New strategy to preserve insulin-producing cells in diabetes
High blood glucose is responsible for several complications in type 1 and type 2 diabetes. Researchers at Karolinska Institutet have identified a new antidiabetic substance that preserves the activity of insulin-producing beta cells and prevents high blood glucose in mice. The study is published in the journal Science Translational Medicine.
Although several families of glucose-lowering agents are currently used in diabetes therapy, none of them can stop or reverse the progression of the disease. Maintenance of adequate beta cell activity is essential to prevent the progression of type 1 and type 2 diabetes.

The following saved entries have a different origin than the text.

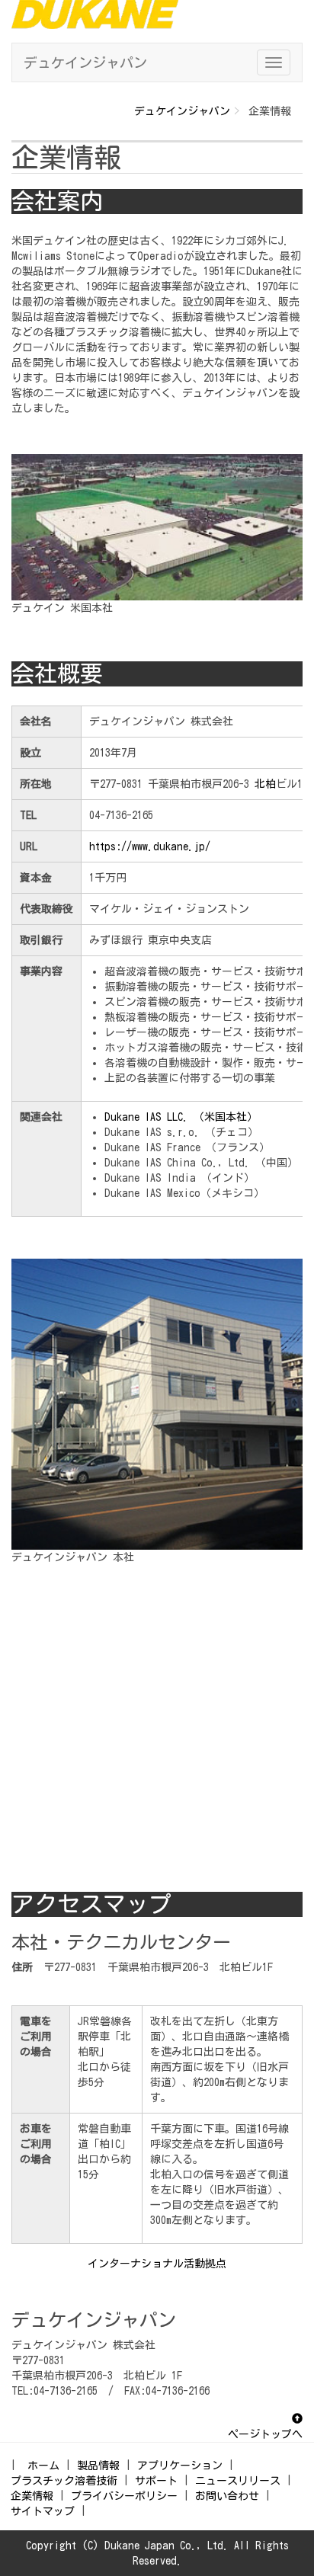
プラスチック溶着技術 (64, 2480)
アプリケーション (180, 2465)
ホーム (43, 2465)
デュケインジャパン (85, 62)
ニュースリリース (237, 2480)
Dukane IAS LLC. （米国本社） (181, 1117)
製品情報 (98, 2465)
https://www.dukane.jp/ (149, 846)
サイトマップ (43, 2511)
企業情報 (32, 2496)
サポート (156, 2480)
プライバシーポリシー (124, 2496)
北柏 (265, 784)
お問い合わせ (227, 2496)
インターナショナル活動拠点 (157, 2263)
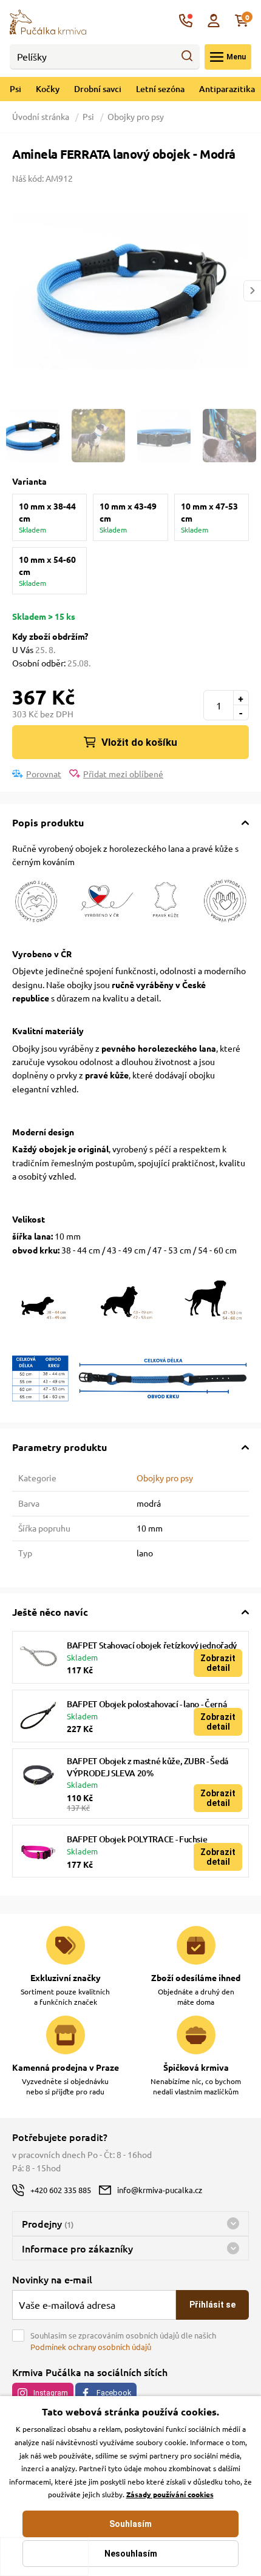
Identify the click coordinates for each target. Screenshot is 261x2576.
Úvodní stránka (41, 116)
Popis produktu (48, 822)
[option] (130, 291)
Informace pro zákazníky (77, 2248)
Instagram (50, 2392)
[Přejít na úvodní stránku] (48, 20)
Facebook (114, 2392)
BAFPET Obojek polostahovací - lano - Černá (146, 1704)
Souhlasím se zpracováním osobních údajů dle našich (123, 2341)
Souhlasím (130, 2524)
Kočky (47, 89)
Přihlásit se (212, 2304)
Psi (15, 89)
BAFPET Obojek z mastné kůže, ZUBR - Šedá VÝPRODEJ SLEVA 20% (147, 1767)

“In diabetes, beta cells are challenged to produce high amounts of insulin,” says the study’s first author Erwin Ilegems, senior researcher at the Department of Molecular Medicine and Surgery, Karolinska Institutet. “Our study shows that this leads to a hypoxic state that increases the levels of HIF-1a protein, which in turn reduces beta cell activity. By treating diabetic mice with the HIF-1a inhibitor PX-478 we successfully decreased their blood glucose levels.”
Repurposing an anti-cancer drug
HIF-1a (hypoxia-inducible factor-1a) regulates the response to hypoxia. The discovery of HIF-1a was awarded the Nobel Prize in Physiology or Medicine in 2019 and this protein is involved in many different diseases. The HIF-1a inhibitor PX-478 has already been tested in phase I clinical trials as an anticancer drug and was well tolerated in these patients.

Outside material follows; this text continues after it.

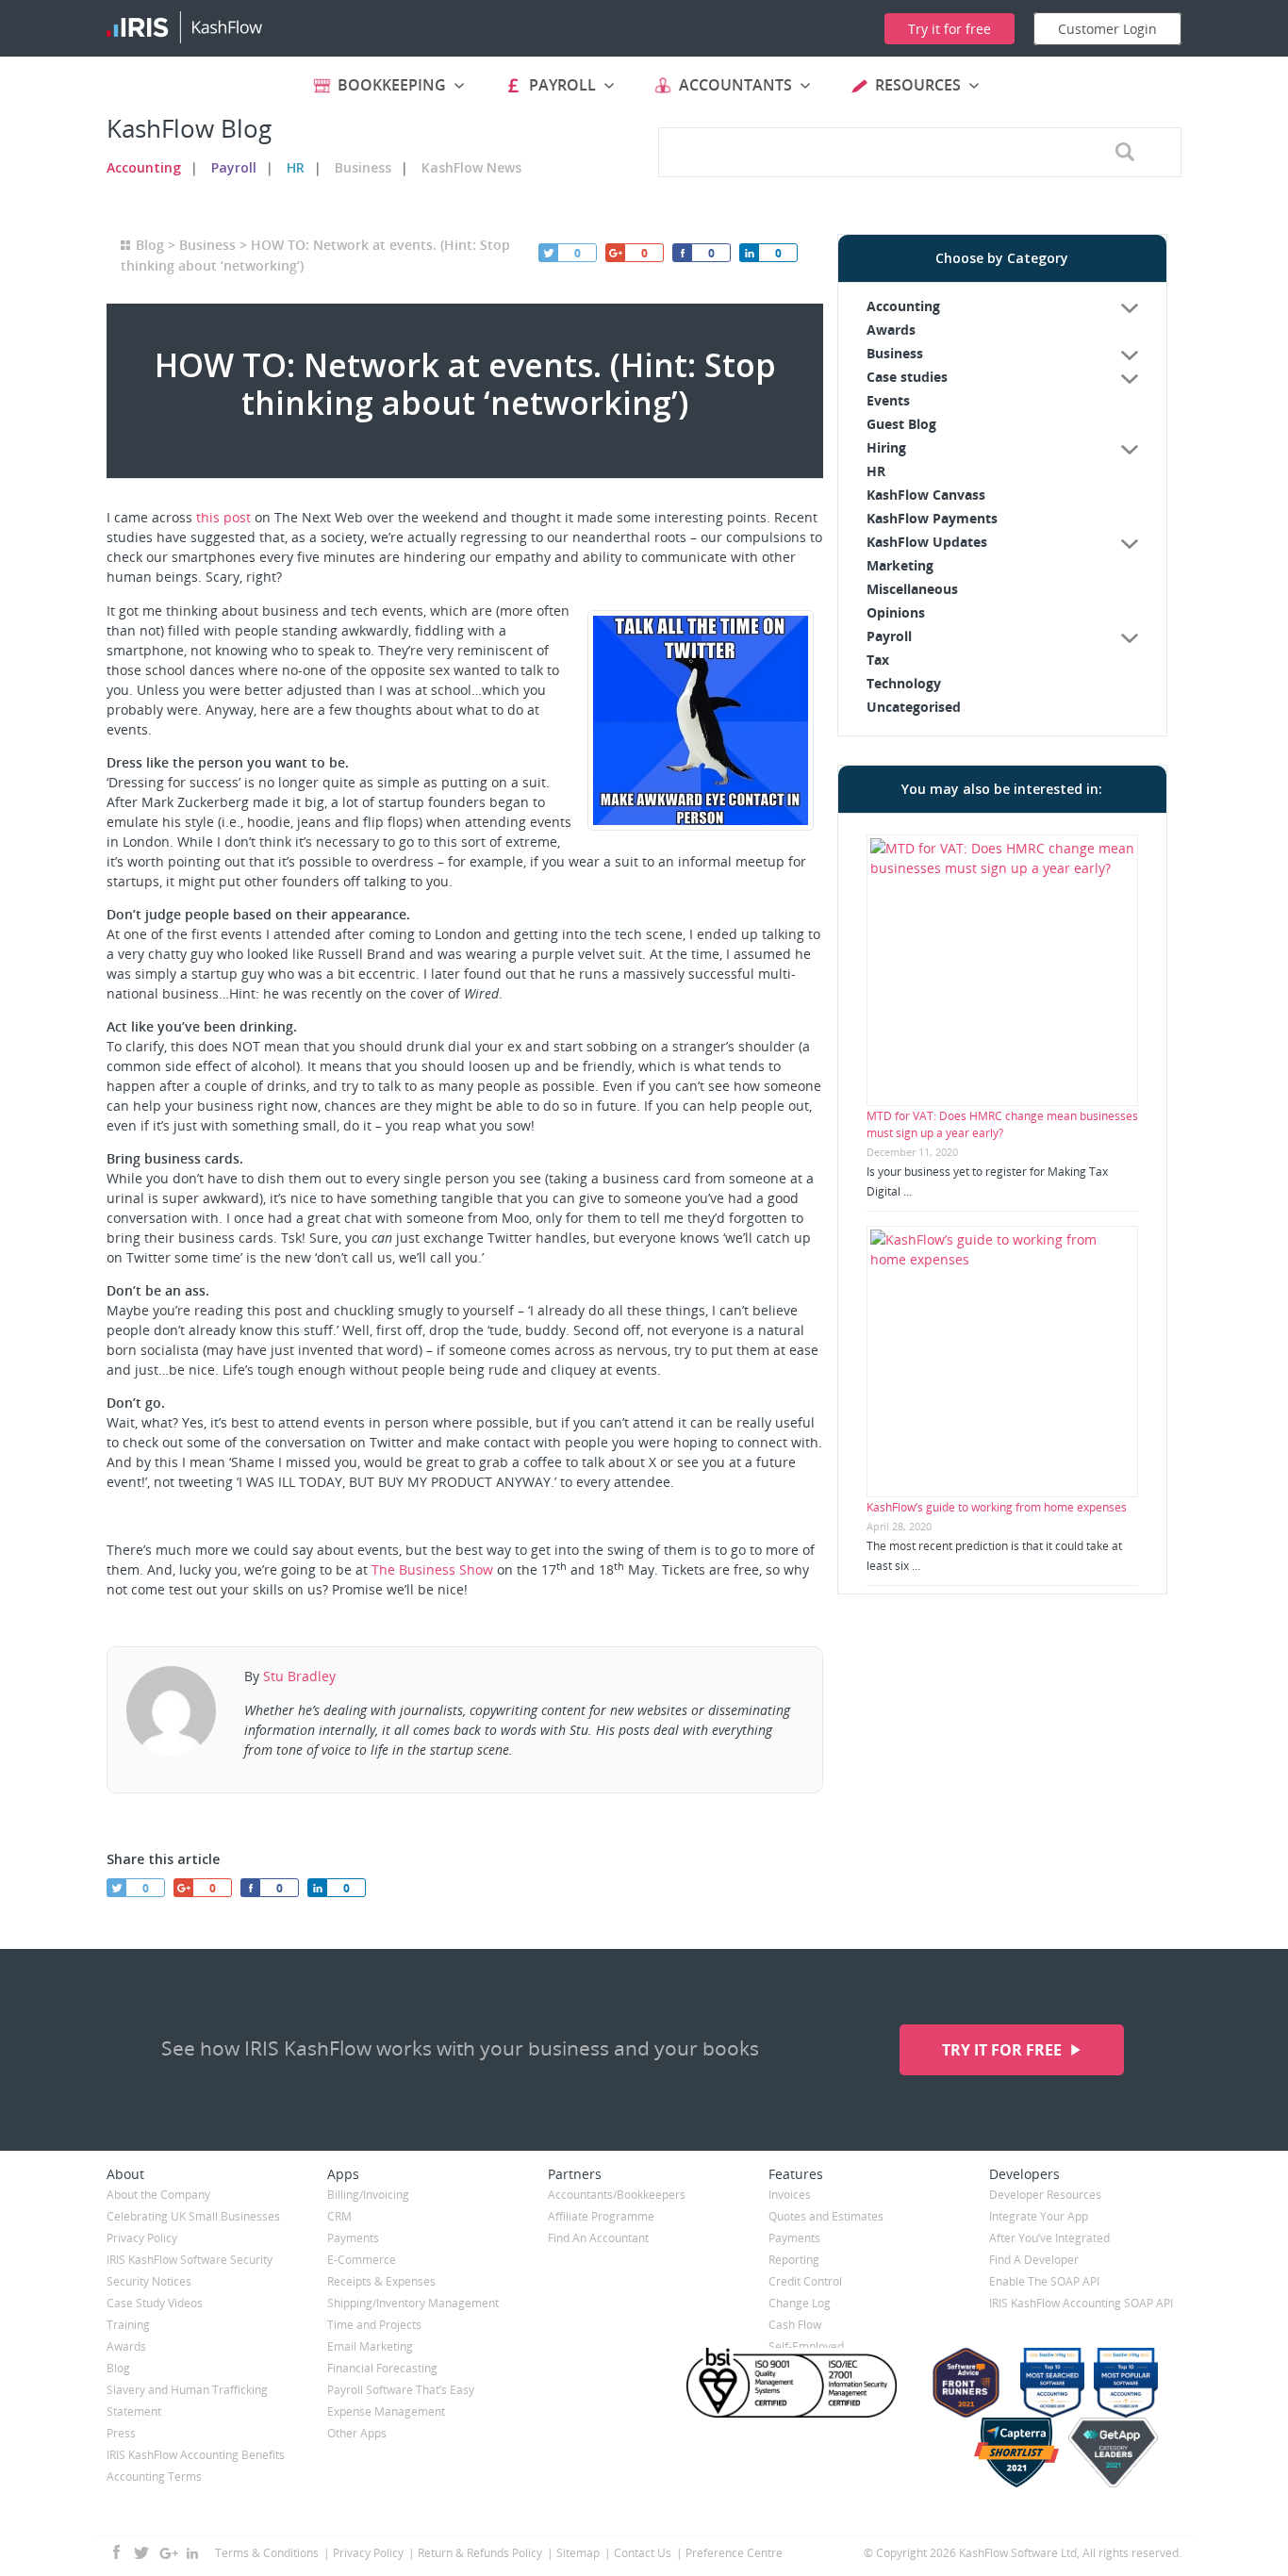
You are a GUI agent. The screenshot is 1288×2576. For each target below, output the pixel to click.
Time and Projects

In collaboration with Professor Jorge Ruas’ research group at the Department of Physiology and Pharmacology at Karolinska Institutet, the authors could demonstrate that the antidiabetic effect of PX-478 was mainly due to improved pancreatic beta cell activity.
Since it is well established that the production of insulin decreases during the progression of diabetes, therapeutic strategies have so far mostly focused on improving the insulin production of beta cells. However, this approach has not been as successful as initially predicted.
“Current therapies targeting beta cells have only a temporary positive effect on insulin secretion,” says the study’s last author Per-Olof Berggren, professor at the Department of Molecular Medicine and Surgery, Karolinska Institutet. “In the long-term, these drugs lead to beta cell exhaustion.”
Long-term treatment of diabetes
Unlike other treatments, PX-478 ameliorates beta cell activity without amplifying insulin secretion. The researchers therefore believe that it can prevent the exhaustion of beta cells and thus be more efficient in the long-term treatment of diabetes.
“We are now planning to further investigate the translatability of our findings to hopefully pave the way for future clinical trials,” says Teresa Pereira, researcher at the Department of Medical Cell Biology, Uppsala University (formerly employed by Karolinska Institutet), who is co-last author of the study. “We will start by investigating the impact of PX-478 on human pancreatic beta cell activity by using ‘humanised’ diabetic mice.”
This work was supported by funding from Karolinska Institutet, the Swedish Research Council, the Novo Nordisk Foundation, the Swedish Diabetes Association, the Family Knut and Alice Wallenberg Foundation, Diabetes Research and Wellness Foundation, the Jonas & Christina af Jochnick Foundation, the Family Erling-Persson Foundation, Berth von Kantzow's Foundation, the Skandia Insurance Company, Ltd., the European Research Council, the European Union's Seventh Framework Programme, and the European Diabetes Research Programme in Cellular Plasticity Underlying the Pathophysiology of Type 2 Diabetes. Teresa Pereira has filed a patent entitled “Treatment of diabetes”, and co-author Burcak Yesildag is an employee at InSphero AG. All other authors report no competing financial interests.
”HIF-1alpha inhibitor PX-478 preserves pancreatic beta cell function in diabetes”. Erwin Ilegems, Galyna Bryzgalova, Jorge Correia, Burcak Yesildag, Edurne Berra, Jorge L. Ruas, Teresa S. Pereira, Per-Olof Berggren. Science Translational Medicine, online 30 March 2022, doi: 10.1126/scitranslmed.aba9112.